= Han Moo Kwan =

Taekwondo schools or kwan teaching

Han Moo Kwan, was founded in August 1954 by Kyo-yoon Lee and is one of the nine original Kwans that later formed Kukkiwon Taekwondo.

Lee was a student at the Chosun Yun Moo Kwan Kwon Bop Bu (sometimes spelled "Yun Mu Kwan" in English transliteration), learning from its founder, Sang-sap Chun. Later, after the Korean War Armistice Agreement was signed in 1953, Lee started teaching the returning Yun Moo Kwan Kwon Bop Bu members at the Hankuk Chaeyuk Kwan Dojang. He had conflicts with Chong-woo Lee and left to start his own annex Kwan by setting up a tent at a high school. Later, Chong-woo Lee changed the Yun Moo Kwan Kwon Bop Bu's name to Jidokwan. Kyo-yoon Lee states that Han Moo Kwan is from Choson Yun Moo Kwan Kwon Bop Bu, not Jidokwan.[1]

In his time, Kyo Yoon Lee continued to be active in the Kukkiwon and served on the High Dan/Poom Black Belt promotion committee of the Kukkiwon.

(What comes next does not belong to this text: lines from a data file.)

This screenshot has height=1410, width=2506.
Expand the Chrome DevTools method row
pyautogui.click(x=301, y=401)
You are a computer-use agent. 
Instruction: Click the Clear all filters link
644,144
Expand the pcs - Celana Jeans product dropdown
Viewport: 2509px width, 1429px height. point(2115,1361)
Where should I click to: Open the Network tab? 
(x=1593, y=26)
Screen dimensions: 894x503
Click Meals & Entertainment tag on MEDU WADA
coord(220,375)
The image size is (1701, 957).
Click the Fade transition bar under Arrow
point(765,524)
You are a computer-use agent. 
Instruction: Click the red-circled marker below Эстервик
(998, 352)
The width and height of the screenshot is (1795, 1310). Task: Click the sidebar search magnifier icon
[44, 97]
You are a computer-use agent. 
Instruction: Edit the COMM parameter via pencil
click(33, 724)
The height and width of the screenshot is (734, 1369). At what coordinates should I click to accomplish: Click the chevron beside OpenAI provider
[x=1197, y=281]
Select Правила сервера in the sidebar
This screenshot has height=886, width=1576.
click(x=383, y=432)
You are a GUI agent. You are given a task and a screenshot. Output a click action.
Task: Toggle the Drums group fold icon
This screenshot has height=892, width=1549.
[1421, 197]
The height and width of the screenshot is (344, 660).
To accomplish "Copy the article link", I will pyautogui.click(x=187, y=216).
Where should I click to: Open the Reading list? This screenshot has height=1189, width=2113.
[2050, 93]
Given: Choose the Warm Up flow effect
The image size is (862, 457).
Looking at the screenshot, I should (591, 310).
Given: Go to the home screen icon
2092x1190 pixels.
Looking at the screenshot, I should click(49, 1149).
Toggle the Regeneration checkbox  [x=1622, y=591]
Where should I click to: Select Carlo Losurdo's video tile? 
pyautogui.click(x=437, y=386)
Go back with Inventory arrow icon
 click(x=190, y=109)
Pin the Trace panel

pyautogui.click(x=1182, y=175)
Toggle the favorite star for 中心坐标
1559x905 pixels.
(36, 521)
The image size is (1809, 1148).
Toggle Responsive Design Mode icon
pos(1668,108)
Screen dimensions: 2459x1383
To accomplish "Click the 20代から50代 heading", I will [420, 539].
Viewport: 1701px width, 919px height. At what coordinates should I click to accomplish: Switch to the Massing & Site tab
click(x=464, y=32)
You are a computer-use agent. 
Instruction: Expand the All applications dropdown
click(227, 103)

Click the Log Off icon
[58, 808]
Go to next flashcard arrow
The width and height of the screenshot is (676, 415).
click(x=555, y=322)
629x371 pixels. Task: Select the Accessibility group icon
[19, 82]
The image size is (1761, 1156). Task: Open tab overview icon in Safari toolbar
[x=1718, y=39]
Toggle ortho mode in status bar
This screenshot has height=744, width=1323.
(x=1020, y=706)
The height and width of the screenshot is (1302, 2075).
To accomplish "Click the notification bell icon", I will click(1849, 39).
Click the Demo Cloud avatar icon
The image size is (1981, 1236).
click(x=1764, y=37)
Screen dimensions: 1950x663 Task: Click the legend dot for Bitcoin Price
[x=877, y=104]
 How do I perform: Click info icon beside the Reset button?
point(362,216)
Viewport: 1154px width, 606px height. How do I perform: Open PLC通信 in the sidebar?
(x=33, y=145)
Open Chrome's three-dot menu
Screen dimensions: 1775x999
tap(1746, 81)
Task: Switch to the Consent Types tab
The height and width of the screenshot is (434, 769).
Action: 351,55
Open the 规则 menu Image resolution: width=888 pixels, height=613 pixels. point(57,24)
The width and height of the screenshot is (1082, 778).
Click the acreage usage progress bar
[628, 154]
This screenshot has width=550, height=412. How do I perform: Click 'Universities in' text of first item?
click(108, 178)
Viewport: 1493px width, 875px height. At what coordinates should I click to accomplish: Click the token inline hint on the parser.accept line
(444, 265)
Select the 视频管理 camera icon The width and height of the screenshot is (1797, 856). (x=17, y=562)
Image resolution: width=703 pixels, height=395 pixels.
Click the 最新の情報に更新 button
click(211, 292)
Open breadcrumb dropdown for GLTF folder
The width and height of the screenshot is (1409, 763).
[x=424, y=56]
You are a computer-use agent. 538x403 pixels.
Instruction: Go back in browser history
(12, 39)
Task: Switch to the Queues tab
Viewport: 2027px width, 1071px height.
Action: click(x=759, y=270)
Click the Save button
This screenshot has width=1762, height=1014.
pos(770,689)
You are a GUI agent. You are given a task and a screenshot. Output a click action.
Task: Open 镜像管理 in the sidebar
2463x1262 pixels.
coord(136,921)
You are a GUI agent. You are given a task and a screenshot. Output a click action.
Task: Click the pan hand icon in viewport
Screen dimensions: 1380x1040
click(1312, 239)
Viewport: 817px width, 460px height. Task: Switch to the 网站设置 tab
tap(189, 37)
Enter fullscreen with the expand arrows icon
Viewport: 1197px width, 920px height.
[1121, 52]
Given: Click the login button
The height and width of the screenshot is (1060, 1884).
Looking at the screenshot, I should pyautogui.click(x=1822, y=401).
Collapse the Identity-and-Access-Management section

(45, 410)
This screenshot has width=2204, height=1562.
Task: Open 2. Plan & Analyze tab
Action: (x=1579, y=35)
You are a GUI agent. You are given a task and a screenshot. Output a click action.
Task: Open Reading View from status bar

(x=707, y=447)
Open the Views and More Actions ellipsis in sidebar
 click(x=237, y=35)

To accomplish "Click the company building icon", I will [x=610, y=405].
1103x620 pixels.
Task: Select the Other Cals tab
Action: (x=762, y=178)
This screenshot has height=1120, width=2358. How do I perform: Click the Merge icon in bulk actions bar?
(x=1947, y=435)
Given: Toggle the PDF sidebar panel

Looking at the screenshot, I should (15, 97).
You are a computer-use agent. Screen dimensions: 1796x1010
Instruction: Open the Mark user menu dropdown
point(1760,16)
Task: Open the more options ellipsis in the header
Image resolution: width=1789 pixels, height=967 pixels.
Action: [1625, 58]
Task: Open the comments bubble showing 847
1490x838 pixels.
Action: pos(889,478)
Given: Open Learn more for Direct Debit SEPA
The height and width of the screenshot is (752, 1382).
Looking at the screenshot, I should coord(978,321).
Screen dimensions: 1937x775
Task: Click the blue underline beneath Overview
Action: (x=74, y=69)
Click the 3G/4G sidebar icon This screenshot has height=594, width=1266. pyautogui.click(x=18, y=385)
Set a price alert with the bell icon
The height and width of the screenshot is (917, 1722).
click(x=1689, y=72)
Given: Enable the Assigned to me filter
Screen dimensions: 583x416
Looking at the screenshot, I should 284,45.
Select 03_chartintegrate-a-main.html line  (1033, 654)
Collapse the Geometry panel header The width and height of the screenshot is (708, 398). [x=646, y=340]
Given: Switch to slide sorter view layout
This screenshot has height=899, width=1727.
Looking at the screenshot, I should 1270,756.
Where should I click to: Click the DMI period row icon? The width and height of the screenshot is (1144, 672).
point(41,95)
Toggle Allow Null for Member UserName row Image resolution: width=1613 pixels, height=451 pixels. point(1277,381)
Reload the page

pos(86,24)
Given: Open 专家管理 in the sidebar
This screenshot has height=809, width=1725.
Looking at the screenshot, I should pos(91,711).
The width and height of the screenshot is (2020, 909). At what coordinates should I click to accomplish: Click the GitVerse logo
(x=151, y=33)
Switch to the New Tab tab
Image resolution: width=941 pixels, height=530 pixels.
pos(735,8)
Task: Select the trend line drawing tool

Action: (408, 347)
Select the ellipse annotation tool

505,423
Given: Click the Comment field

Korea Han Moo Kwan still exists today, but only as a fraternal social friendship club. The official training curriculum endorsed by Korea Han Moo Kwan is the Kukkiwon curriculum. Korea Han Moo Kwan supports the Kukkiwon.

==Meaning==
The word Han means Korea, the word Moo means Military or Martial, and the word Kwan means School or Hall; together Han Moo Kwan means "Korean Military School".